Data Tersimpan:
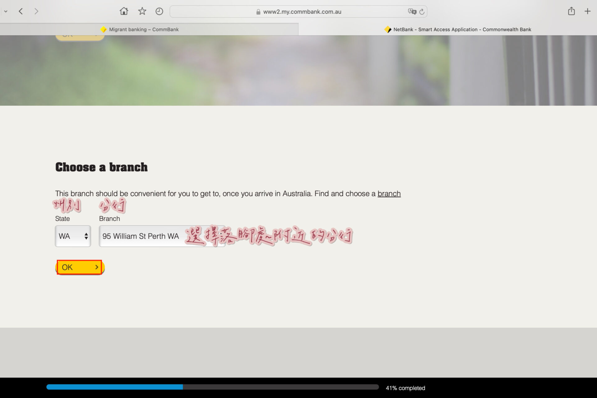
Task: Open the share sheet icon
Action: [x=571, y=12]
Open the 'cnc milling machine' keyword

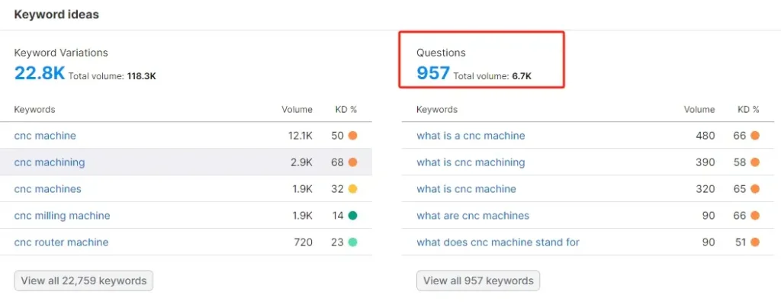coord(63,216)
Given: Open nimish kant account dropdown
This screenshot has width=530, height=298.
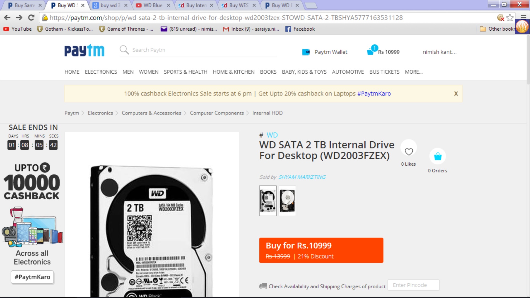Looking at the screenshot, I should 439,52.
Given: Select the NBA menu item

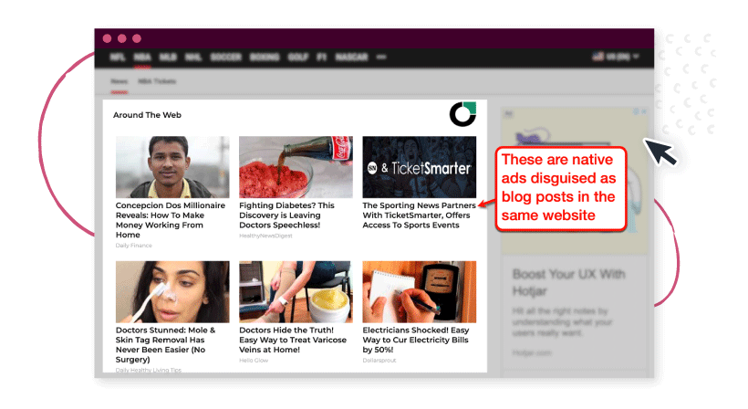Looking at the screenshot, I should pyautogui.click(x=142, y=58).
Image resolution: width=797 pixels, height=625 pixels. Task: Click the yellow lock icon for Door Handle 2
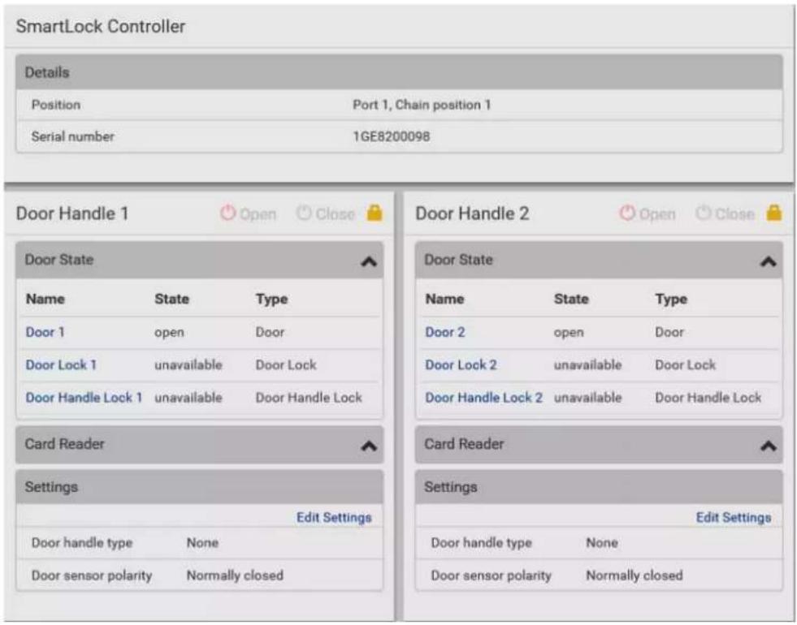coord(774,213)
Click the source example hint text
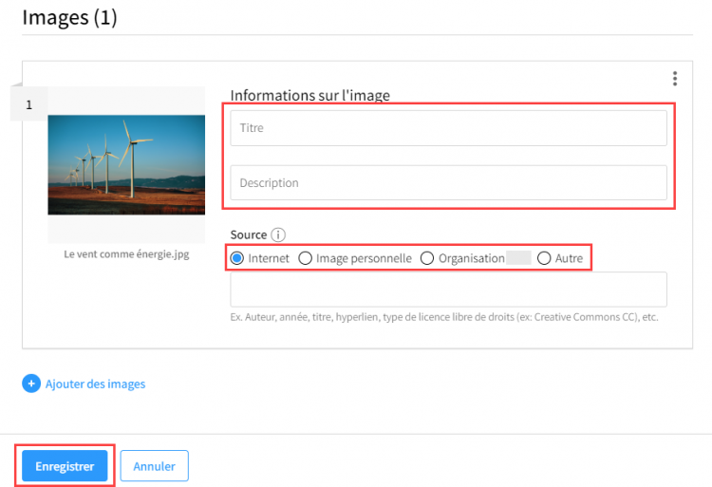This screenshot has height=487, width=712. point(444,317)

--

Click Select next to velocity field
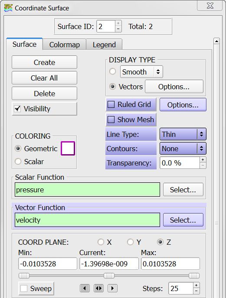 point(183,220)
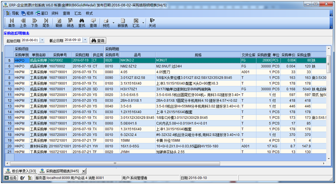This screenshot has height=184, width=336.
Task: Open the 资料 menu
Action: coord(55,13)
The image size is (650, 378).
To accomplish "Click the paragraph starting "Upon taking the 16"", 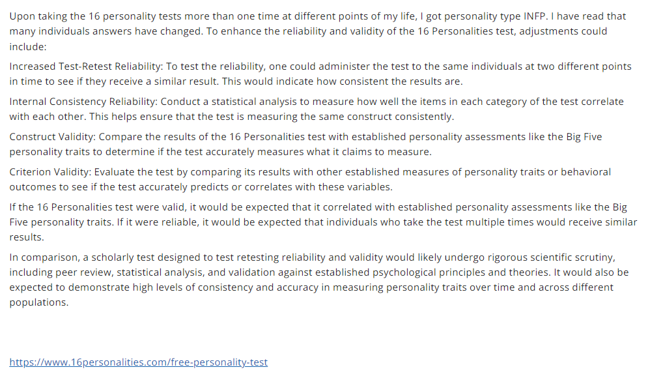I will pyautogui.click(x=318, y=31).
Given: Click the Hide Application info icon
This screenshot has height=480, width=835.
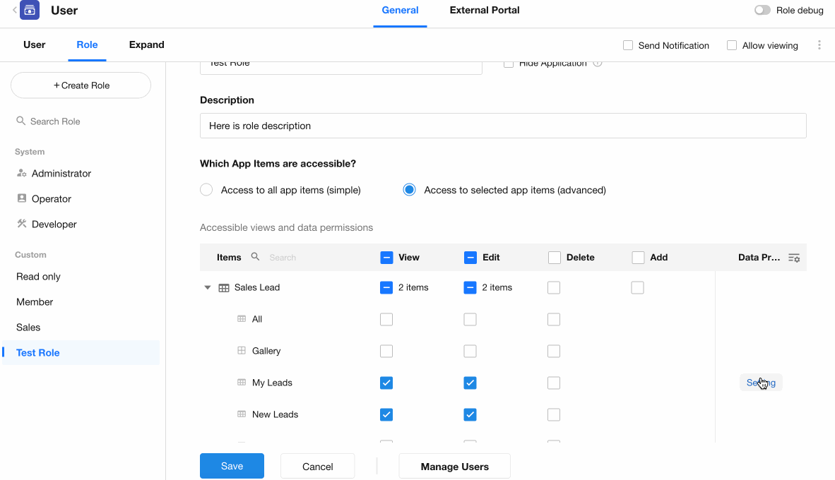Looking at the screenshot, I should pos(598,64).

DETAIL TUGAS: Salin kembali tanpa perubahan baris-baris catatan di atas, mulai dari baris yang memuat "Image resolution: width=797" sampai dengan baris yang memuat "This screenshot has height=487, width=712.", kedua baris itu ikut disalin. Gambar tidak perlu dimasukkan ke dalam jawaban.

JAWABAN TUGAS:
Image resolution: width=797 pixels, height=625 pixels. Task: Click the yellow lock icon for Door Handle 2
coord(774,213)
Click the source example hint text
This screenshot has height=487, width=712. point(444,317)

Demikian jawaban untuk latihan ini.